**THE REQUEST**
Pull out each line of the records below that contains the string "This", treating uppercase and lowercase as different.

**STORED RECORDS**
○ ○ ○ ○ ○ ○ ○

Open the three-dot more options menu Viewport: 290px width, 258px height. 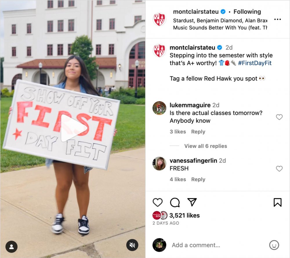coord(278,20)
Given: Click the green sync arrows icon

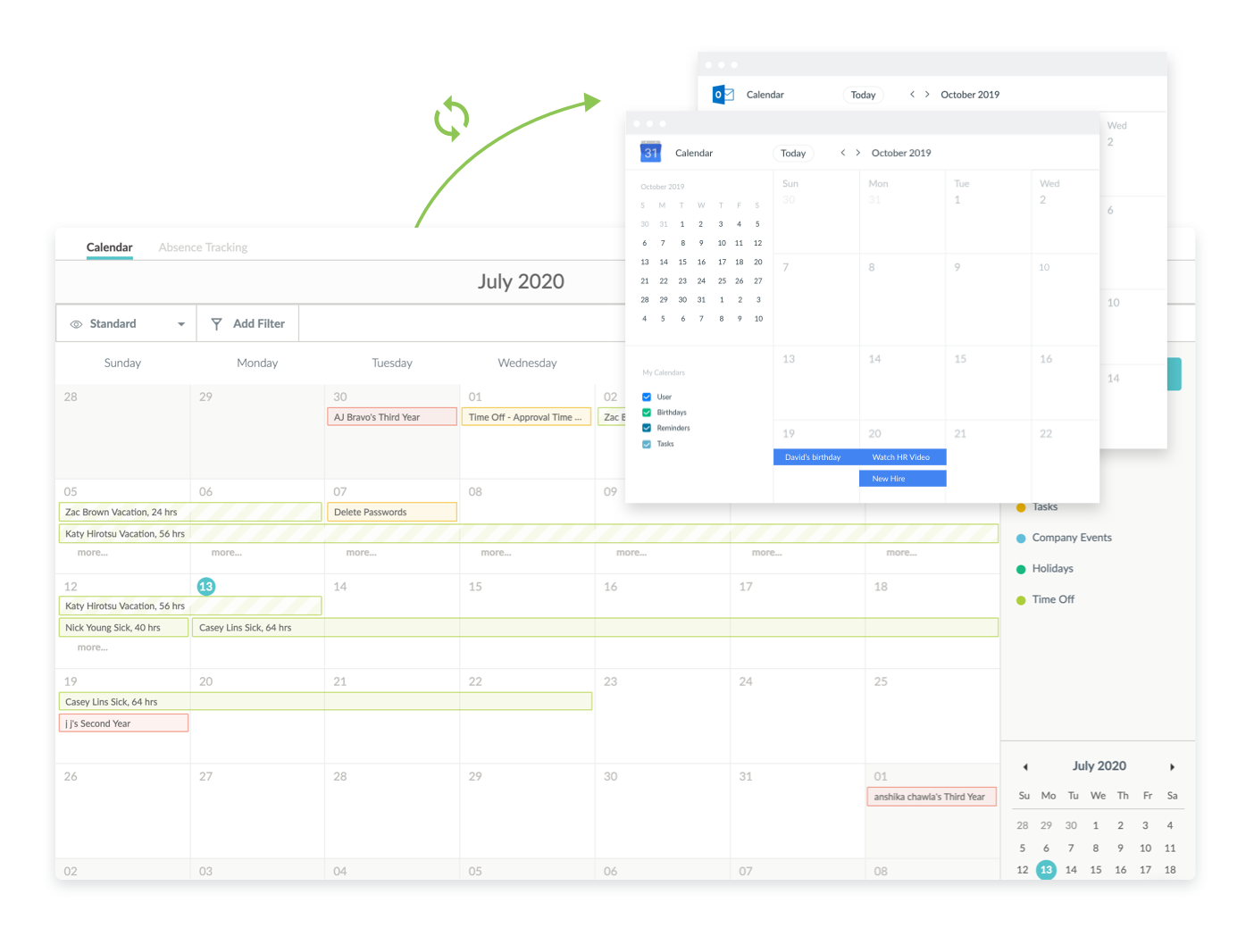Looking at the screenshot, I should coord(451,118).
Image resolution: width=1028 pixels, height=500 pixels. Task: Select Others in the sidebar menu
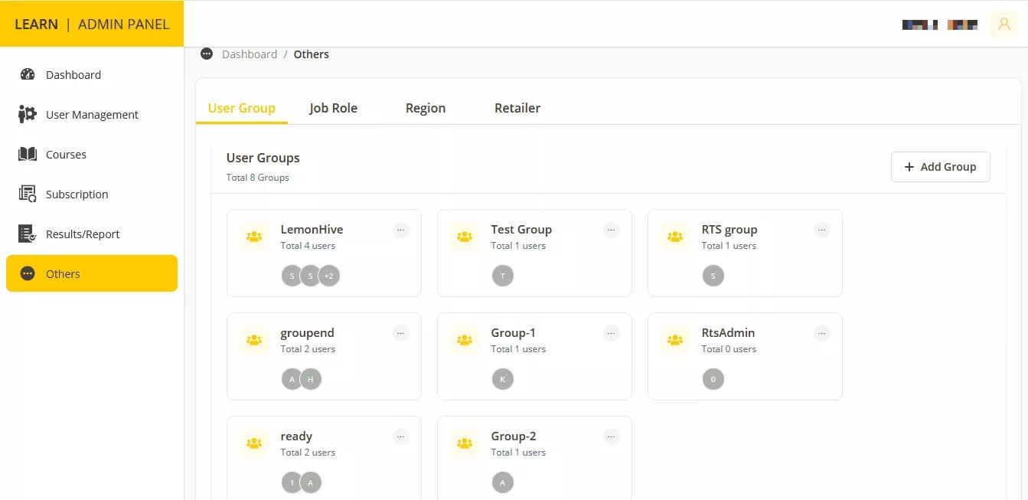91,274
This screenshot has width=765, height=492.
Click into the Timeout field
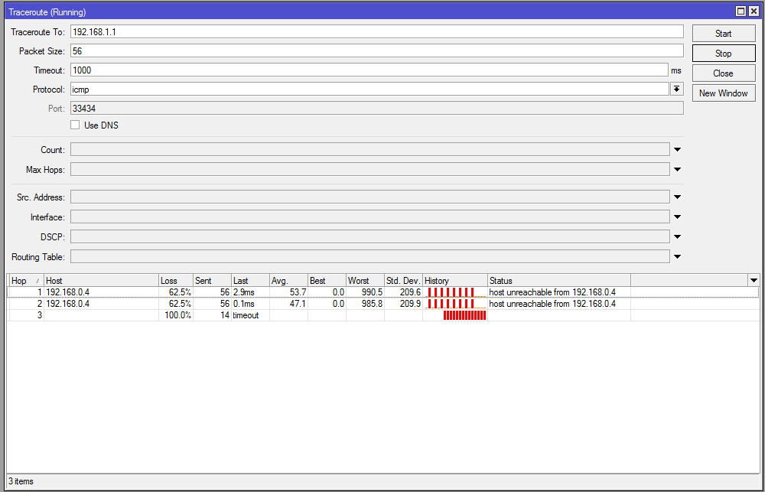click(369, 70)
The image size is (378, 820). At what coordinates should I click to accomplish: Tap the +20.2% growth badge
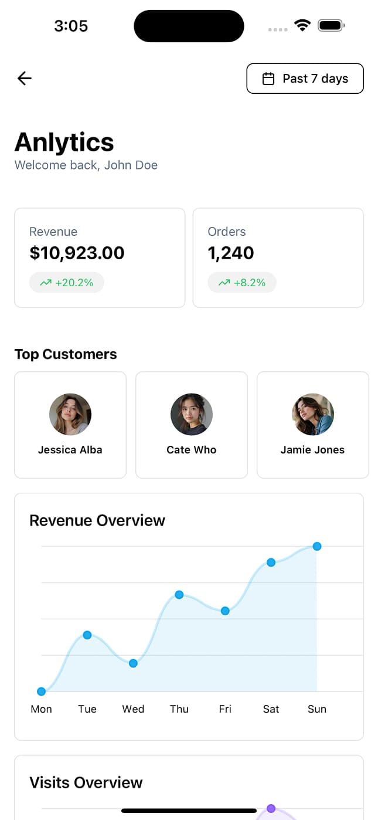tap(66, 282)
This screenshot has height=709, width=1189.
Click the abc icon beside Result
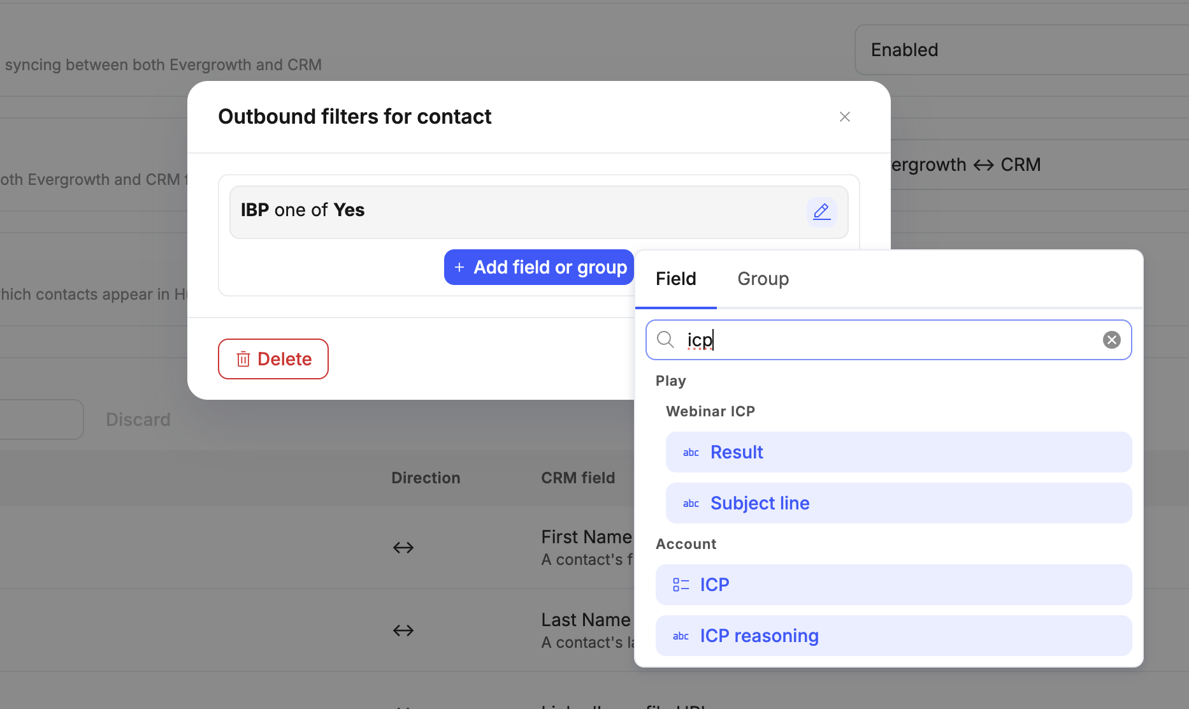pos(691,453)
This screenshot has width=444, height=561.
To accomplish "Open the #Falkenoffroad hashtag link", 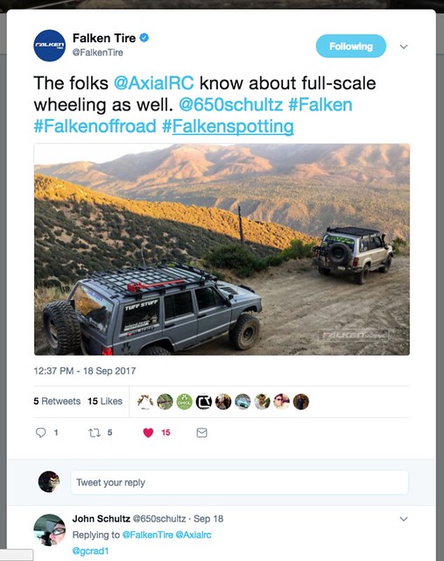I will point(95,126).
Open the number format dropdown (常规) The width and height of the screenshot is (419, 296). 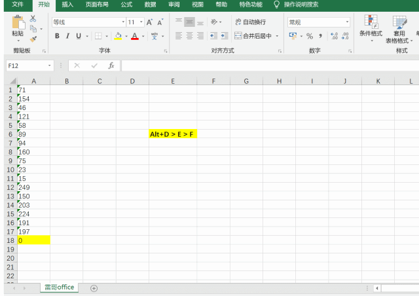(347, 22)
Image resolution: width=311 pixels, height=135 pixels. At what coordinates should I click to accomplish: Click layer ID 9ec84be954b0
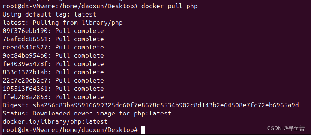coord(25,56)
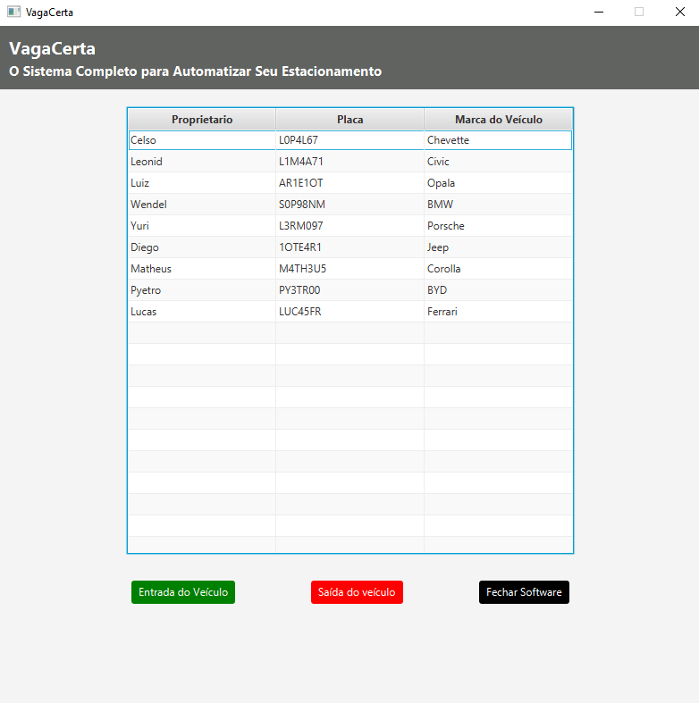Click the VagaCerta app icon in title bar
The width and height of the screenshot is (699, 703).
(13, 13)
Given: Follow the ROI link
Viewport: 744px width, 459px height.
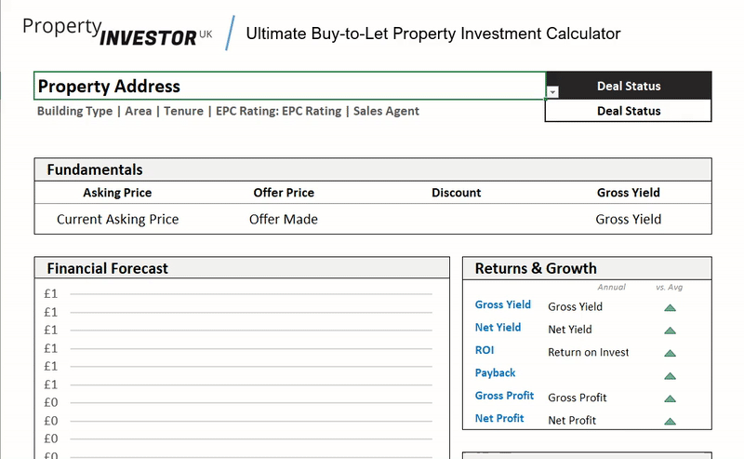Looking at the screenshot, I should coord(485,350).
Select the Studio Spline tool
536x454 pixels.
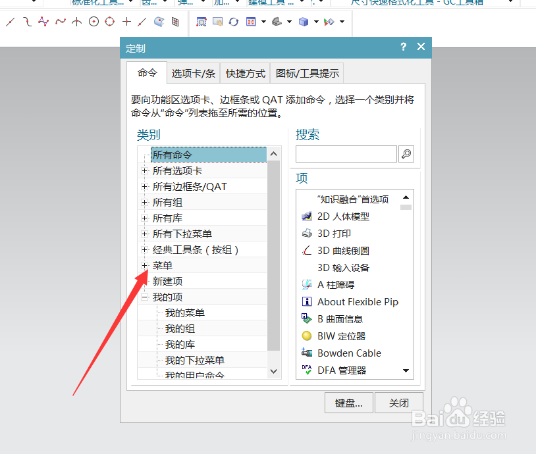click(43, 22)
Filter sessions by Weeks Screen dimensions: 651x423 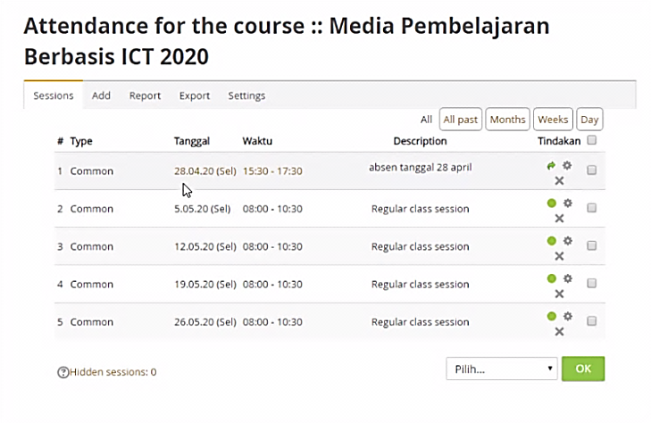pos(553,120)
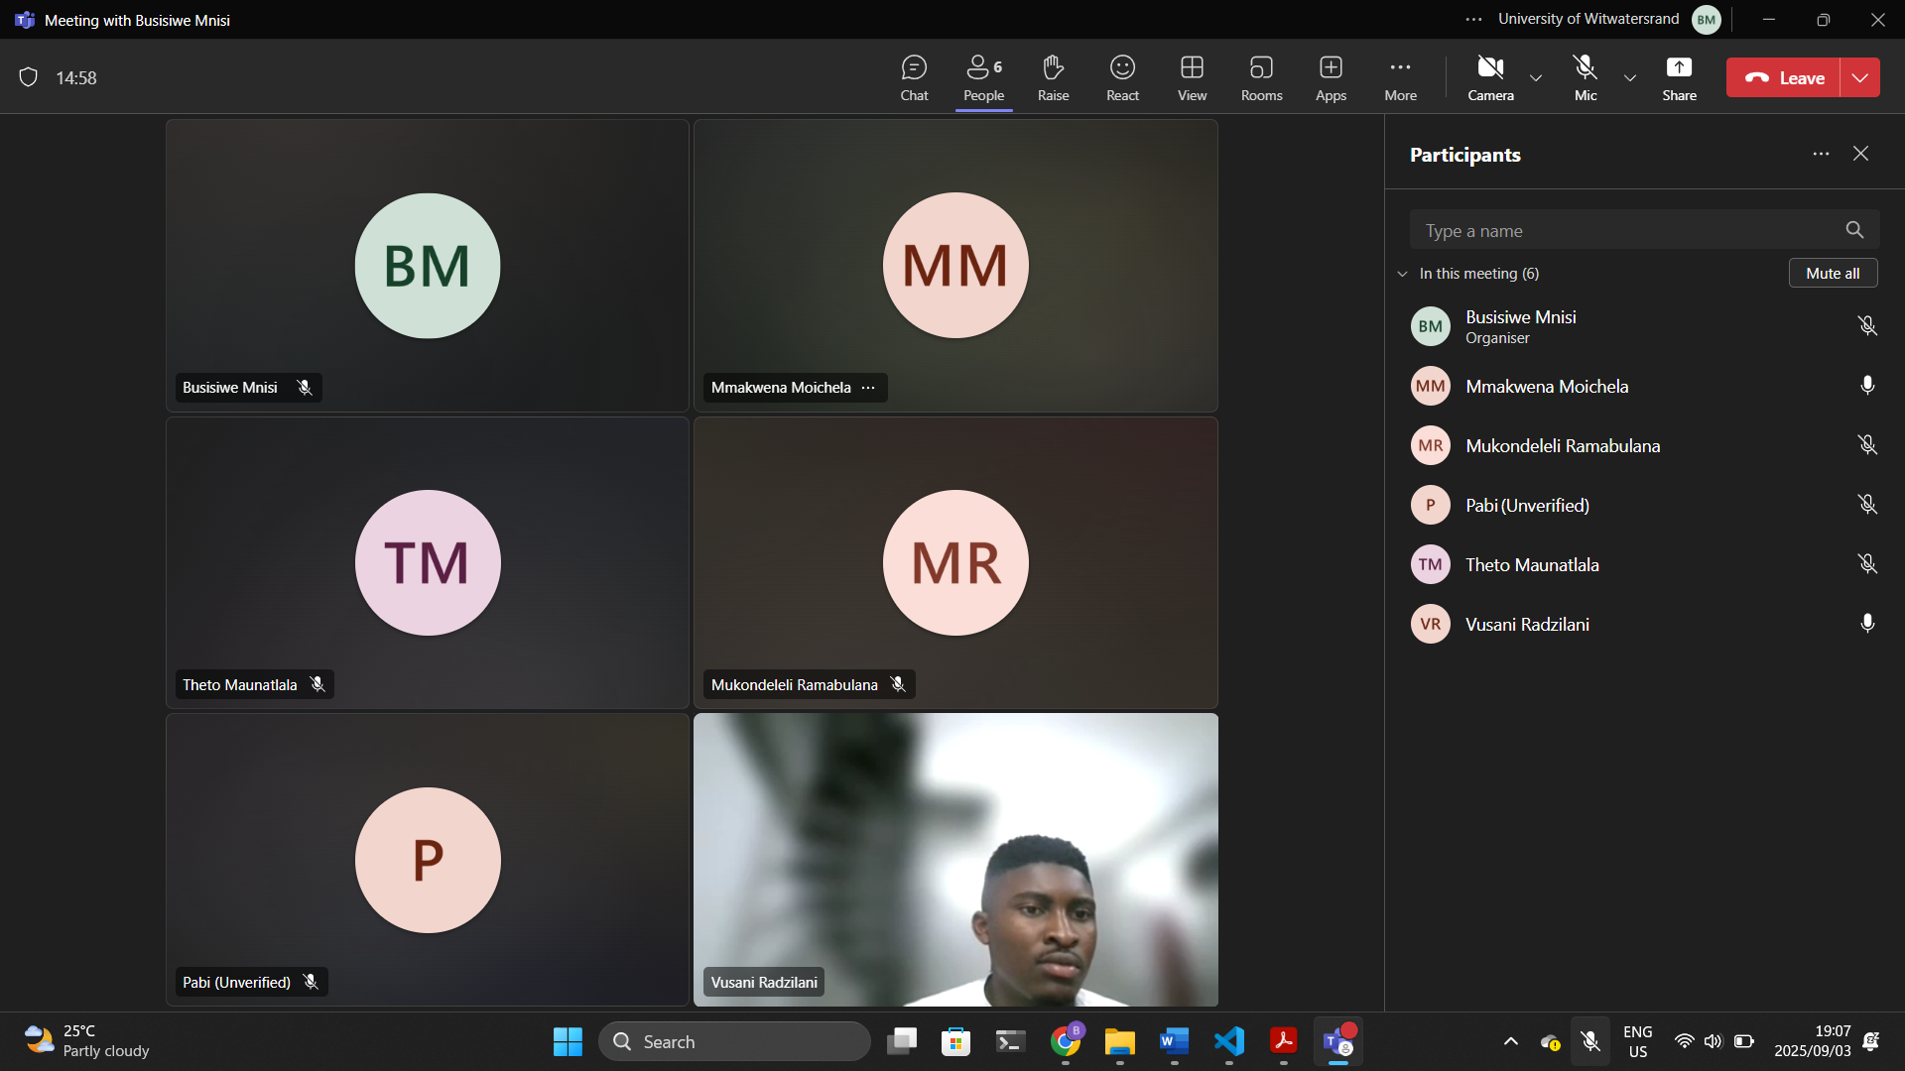1905x1071 pixels.
Task: Open the View layout options
Action: point(1192,77)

○ ○ ○ ○ ○ ○ ○

**REPLY**
This screenshot has width=765, height=492.
This screenshot has height=709, width=1189.
This screenshot has width=444, height=561.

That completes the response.